Steampunk Voyage
by Bonzo, HSM Guest Contributor
The latest Home challenge top-tier reward is a beautifully designed skyship, heavily rooted in the steampunk genre. An aesthetic style which continues to resurface in multiple mediums, and video games are yet another outlet for artistic expression. So it is little wonder the genre is as prevalent in interactive art as it is in every other form of art? But why do we love this art style so much?
A century is a milestone, which for a culture that follows a record of time marks an end to the past and a beginning of a new era. A year ending in double zeros speaks of possibilities, and the things which came before seem to quickly fade into history. Our lives are temporally limited, and few will ever live a centennial existence.
Many of us were fortunate to have recently crossed not just from the twentieth century to the twenty-first, but also from the last millennium into a new one. We are on the fast track to the future, and if you need more evidence of that than how we have changed as a culture in the ways we live, communicate and interact, just mark it with how quickly you adapt to new technology. It makes you wonder if that sense of awe and curiosity in anticipation of our advancement of technology is what has been the prevalent sentiment at the turn of every century in our modern time.
The 19th century was certainly a revolutionary period in American and human history. The Industrial Revolution snowballed our evolution into an energy-gluttonous, technologically dependent people. This was the atmosphere from which H.G. Wells, Mary Shelley, Jules Verne and other artists of the time drew inspiration. The zeitgeist of any era is often imprinted in the works of the period’s artists. Thus the sense of fear and wonder, of what machinery and technology could bring to humanity, are major themes in the works of these artists. At the time, mechanics powered by steam were the driving force of machinery and technology, and that makes these artists not only the prophets of science fiction, but the creators of what we now know as steampunk.
Steampunk may seem at times to be a new genre using an old style, but it’s actually an old genre assimilating modern ideas. In literary depiction the work of the aforementioned writers is possibly the earliest depiction of the fantasy fiction; in modern adaptation, the 1927 film Metropolis is possibly the most revolutionary in that genre. Arguably the concepts of Leonardo DaVinci’s machines have also contributed to the genre. While DaVinci’s machines were man-powered mechanics and not steam, his ideas have contributed to the inspiration of this constantly evolving style.
Steampunk is popular because of its design aesthetics drawing heavily from the English Victorian and the American Western era, but also because it is an adaptive genre.
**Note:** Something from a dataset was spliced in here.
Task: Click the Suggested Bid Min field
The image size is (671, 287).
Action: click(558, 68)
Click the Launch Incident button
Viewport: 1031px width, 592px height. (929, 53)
It isn’t rigidly designed with any one time period as a source, but incorporates multiple eras and styles into it. In the Bioshock series, it heavily integrated Art Deco styles from the early 20th century. The Rocketeer draws inspiration from World War Two-era avionics. In modern adaptation the technology isn’t as reliant on steam as a power source, but often utilizes electric, nuclear, or an unspecified source of power.
There is a deep romanticism to this genre because it fits into multiple possibilities: an alternate reality of our cultural history, an adoption of older technology in a post-apocalyptic modern world, or simply in the realm of fantasy fiction, utilizing science and technology that never really existed but seems almost plausible. Regardless of the universe in which it is utilized, it is always a reference to the ingenuity of mankind — and in steampunk the machines are not only utilitarian, but they become art.
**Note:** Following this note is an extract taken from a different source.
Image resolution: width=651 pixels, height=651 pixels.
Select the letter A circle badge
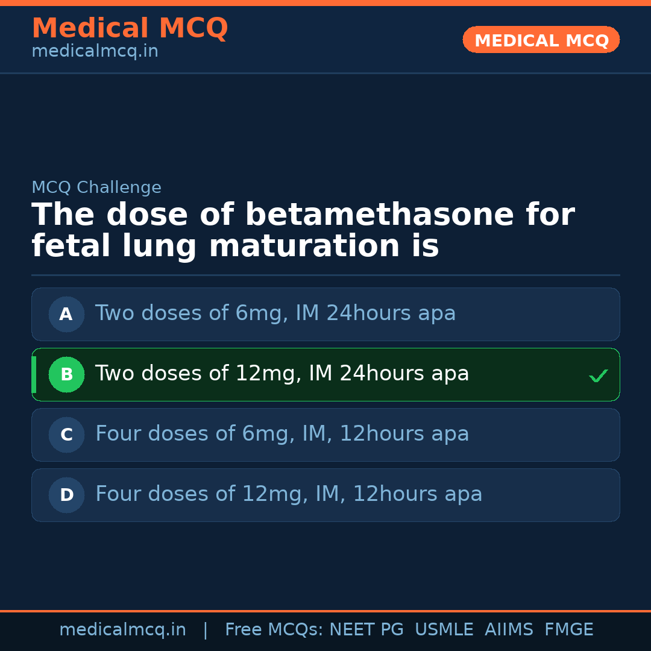(x=66, y=314)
The evolution of the genre can be seen in the aesthetics themselves. Earlier steampunk elements were encased in riveted metal plating. Newer adaptations of steampunk always showcase the inner working of the machines rather than trying to hide them in metal casing. You want to show the gears; they becomes design elements, even when unnecessary as part of the mechanics of the machine itself. The integration of metals, woods, leathers and fabrics combine the organic and inorganic into one. Rather than feeling cold and rigid, it helps the elements of steampunk feel earthier. Newer innovations have also taken concepts from cyberpunk, the futuristic counterpart of steampunk. While wearing mechanical contraptions has been an older concept, the merging of mechanics into human anatomy itself is similar to cyborg ideas, but more mechanically-based rather than electronically based.
This genre is beautiful, and continues to draw us in with its evolving aesthetics pulled from over two centuries of artistic movements and technological innovations. It often reverts to the roots of the Victorian era in the 19th century, but continues to adapt with our modern times. Regardless of its implementation, it speaks to us with its romanticism, existing in a fantasy realm from a past which never happened but a universe which seems could very well have existed.